After you create a site at Check Point's Infinity Portal, configure Check Point as the Non VMware SD-WAN Site on the SD-WAN Orchestrator.

After you create a site at Check Point's Infinity Portal, complete the steps below:

Procedure

  1. From the SD-WAN Orchestrator, go to Configure > Network Services
  2. In the Non-VeloCloud Sites area, click the New button.
    The New Non-VeloCloud Site dialog box appears.

  3. Complete the following sub steps in the New Non-VeloCloud Site dialog box:
    1. Enter the Name of your site.
    2. Select Check Point from the Type drop-down menu.
    3. Type in the Primary VPN Gateway (and the Secondary VPN Gateway if necessary).
    4. Click Next.
      A dialog box for your Non VMware SD-WAN Site appears. (image below).

      Note: To configure tunnel settings to the Non VMware SD-WAN Site’s Primary VPN Gateway, click the Advanced button located at the bottom of the dialog box. Any changes made to Encryption, DH Group, or PFS will also be applied to the redundant tunnel configuration. After saving your changes, update the site's primary VPN Gateway device. Click on the "View IKE/IPSec Template" button for details.
  4. In the Primary VPN Gateway area, enter the following:
    1. PSK: Enter the Pre-Shared Key that was configured on the Check Point infinity portal. Do not configure redundant IPsec tunnels (keep the checkbox for Redundant VeloCloud Cloud VPN unchecked).
    2. Encryption: The Encryption should be set to the same algorithm that was configured on the checkpoint infinity portal.
    3. DH Group: The DH group should be set to the same value that was configured on the checkpoint infinity portal.
    4. For the purposes of this specific Check Point configuration, choose disabled from PFS drop-down menu.
  5. To add a Secondary VPN Gateway click the Add button. Clicking the Save Changes button will immediately create the Secondary VPN Gateway for this site and provision a VMware VPN tunnel to this Gateway.
    Note:

    For Checkpoint Non VMware SD-WAN Site, by default, the local authentication ID value used is SD-WAN Gateway Interface Public IP.

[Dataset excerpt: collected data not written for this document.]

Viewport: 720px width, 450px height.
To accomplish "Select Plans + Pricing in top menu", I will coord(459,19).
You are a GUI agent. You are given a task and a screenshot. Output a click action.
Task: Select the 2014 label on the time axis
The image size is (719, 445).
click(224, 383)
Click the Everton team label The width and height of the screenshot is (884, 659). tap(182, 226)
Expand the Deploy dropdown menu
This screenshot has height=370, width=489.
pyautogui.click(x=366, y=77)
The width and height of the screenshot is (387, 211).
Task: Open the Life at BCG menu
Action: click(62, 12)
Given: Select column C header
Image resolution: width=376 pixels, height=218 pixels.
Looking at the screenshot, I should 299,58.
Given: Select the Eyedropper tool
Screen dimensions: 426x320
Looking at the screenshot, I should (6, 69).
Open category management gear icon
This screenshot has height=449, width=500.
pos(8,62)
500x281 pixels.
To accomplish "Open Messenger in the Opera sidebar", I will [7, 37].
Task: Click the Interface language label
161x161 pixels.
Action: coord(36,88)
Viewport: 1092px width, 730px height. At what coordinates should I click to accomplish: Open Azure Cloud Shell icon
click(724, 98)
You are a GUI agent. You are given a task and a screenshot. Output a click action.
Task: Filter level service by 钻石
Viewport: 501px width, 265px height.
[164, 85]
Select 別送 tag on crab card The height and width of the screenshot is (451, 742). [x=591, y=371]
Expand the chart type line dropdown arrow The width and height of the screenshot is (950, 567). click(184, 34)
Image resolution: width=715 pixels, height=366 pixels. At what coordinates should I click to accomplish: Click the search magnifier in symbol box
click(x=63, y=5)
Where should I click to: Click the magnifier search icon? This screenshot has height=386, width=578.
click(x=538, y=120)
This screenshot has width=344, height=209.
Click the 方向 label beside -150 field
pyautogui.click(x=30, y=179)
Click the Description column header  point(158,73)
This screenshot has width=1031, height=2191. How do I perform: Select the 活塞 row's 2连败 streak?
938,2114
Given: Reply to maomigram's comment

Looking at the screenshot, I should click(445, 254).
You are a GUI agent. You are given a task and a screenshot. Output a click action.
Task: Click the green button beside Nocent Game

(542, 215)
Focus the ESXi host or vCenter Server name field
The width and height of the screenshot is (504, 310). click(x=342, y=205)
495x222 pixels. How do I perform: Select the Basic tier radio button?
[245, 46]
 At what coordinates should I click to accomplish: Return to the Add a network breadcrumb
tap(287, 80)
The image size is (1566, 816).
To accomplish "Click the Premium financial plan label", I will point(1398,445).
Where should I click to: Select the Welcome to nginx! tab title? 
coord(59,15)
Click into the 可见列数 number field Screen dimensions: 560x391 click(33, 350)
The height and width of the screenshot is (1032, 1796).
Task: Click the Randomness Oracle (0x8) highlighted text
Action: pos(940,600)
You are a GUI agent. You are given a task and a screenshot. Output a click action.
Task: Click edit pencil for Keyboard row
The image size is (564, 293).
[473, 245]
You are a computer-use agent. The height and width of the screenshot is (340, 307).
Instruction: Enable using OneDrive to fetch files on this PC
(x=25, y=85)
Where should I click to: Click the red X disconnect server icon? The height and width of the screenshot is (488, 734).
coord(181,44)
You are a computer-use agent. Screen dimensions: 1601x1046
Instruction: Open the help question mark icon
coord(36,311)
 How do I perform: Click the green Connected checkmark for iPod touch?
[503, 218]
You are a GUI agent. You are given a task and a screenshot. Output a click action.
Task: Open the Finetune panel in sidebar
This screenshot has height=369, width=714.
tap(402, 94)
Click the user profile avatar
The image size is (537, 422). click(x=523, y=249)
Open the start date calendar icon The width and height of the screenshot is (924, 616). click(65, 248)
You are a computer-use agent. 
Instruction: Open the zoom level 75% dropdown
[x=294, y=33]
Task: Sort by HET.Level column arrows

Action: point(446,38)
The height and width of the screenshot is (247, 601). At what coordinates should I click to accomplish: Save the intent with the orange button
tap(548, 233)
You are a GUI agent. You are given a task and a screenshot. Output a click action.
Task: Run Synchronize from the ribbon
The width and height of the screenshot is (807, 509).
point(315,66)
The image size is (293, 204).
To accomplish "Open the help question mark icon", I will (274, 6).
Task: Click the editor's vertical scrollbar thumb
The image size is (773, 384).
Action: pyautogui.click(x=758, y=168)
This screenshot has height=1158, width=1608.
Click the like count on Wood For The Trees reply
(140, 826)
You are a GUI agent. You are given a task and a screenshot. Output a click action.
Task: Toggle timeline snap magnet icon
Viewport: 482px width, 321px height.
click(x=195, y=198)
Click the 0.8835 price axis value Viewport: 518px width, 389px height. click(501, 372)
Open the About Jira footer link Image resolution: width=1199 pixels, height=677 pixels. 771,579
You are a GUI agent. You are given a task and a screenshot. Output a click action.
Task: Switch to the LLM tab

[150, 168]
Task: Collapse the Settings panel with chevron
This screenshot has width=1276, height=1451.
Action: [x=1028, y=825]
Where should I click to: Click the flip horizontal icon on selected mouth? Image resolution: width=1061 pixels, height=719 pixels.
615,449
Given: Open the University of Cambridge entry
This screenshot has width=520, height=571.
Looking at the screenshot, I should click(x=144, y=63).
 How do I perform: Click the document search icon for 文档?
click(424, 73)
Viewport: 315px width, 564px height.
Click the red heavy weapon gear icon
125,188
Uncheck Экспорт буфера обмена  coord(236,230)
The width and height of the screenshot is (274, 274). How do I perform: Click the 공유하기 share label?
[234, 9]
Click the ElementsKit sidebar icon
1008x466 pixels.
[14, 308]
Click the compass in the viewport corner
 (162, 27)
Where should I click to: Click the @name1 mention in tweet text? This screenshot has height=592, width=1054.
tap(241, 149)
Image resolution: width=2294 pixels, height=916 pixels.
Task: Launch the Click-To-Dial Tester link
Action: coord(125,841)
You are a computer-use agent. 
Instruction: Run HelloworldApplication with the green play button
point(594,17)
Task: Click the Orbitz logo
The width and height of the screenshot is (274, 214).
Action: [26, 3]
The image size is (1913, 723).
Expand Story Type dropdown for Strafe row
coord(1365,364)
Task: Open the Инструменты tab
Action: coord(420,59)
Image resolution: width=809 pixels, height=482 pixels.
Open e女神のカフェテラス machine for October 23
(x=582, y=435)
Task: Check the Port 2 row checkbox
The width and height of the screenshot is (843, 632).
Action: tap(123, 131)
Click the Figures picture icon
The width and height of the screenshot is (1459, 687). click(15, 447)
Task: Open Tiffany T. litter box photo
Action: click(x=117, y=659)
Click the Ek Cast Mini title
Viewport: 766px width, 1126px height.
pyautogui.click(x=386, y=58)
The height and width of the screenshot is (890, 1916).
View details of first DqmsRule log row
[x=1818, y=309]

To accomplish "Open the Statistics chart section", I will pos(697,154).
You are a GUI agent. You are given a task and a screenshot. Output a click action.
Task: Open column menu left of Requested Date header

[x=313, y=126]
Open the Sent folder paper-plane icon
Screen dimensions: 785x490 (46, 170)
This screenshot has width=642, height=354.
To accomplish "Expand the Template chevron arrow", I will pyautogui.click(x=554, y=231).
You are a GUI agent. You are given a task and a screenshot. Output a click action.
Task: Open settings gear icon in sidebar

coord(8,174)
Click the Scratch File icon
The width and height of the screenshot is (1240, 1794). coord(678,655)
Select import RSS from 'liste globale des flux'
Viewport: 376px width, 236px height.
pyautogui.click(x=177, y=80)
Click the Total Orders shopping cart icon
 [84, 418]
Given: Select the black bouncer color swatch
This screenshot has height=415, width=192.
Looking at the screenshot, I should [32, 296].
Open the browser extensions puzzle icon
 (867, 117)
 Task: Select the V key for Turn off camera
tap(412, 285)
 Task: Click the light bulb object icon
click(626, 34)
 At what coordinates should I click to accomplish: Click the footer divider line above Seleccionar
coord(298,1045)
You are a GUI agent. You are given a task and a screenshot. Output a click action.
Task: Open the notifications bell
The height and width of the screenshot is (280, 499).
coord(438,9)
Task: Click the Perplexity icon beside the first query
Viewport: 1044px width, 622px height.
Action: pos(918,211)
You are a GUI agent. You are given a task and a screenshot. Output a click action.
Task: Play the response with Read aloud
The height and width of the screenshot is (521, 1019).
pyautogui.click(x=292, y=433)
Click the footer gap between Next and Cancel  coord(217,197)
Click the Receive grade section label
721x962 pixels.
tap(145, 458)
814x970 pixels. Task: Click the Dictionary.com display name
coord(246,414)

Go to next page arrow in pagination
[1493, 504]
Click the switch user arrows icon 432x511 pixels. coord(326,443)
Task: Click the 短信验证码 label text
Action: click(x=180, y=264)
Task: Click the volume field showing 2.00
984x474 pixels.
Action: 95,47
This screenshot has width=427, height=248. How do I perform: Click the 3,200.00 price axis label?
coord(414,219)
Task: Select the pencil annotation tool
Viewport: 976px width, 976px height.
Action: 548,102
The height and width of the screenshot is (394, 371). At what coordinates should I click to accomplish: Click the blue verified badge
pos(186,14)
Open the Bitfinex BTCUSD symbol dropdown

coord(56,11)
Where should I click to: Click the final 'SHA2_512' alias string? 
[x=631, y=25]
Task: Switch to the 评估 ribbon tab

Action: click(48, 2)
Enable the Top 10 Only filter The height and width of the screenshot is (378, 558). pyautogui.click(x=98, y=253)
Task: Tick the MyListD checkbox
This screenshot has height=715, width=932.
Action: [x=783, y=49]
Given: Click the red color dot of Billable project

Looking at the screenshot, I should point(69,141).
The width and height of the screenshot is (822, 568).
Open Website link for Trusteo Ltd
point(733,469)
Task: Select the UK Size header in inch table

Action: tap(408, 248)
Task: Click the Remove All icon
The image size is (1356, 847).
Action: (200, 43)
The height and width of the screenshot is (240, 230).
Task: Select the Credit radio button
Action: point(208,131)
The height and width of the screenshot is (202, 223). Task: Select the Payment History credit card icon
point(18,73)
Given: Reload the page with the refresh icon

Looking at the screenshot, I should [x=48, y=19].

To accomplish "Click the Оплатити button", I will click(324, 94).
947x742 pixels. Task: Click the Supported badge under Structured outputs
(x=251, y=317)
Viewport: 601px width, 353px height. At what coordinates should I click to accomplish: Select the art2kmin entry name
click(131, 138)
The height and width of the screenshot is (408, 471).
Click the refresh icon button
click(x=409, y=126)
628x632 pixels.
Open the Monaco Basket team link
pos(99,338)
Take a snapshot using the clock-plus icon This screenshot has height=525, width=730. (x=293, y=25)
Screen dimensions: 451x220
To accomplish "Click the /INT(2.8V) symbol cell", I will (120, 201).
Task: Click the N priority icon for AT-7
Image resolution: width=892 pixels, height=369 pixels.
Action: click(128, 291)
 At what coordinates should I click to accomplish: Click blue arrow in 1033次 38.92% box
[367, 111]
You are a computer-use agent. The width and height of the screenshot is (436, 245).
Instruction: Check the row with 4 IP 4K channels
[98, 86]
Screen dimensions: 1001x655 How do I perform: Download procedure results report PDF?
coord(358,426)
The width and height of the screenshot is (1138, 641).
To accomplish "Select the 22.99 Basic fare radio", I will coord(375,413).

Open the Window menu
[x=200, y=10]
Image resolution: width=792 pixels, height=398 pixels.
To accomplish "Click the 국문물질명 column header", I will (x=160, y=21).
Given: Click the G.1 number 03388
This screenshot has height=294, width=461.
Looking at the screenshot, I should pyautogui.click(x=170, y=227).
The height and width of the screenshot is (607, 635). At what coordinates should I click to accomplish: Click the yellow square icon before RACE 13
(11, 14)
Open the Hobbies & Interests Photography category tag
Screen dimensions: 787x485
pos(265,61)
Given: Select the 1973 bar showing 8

  6. As mentioned in Step 4a above, leave the Redundant VeloCloud Cloud VPN checkbox unchecked.
  7. For the purposes of the Check Point configuration, choose Default from the Local Auth Id drop-down menu.
  8. For the purposes of the Check Point configuration, check the Disable Site Subnets checkbox.
  9. Click Save Changes.
  10. Check the Enable Tunnel(s) checkbox once you are ready to initiate the tunnel from the SD-WAN Gateway to the Check Point CloudGuard VPN gateways.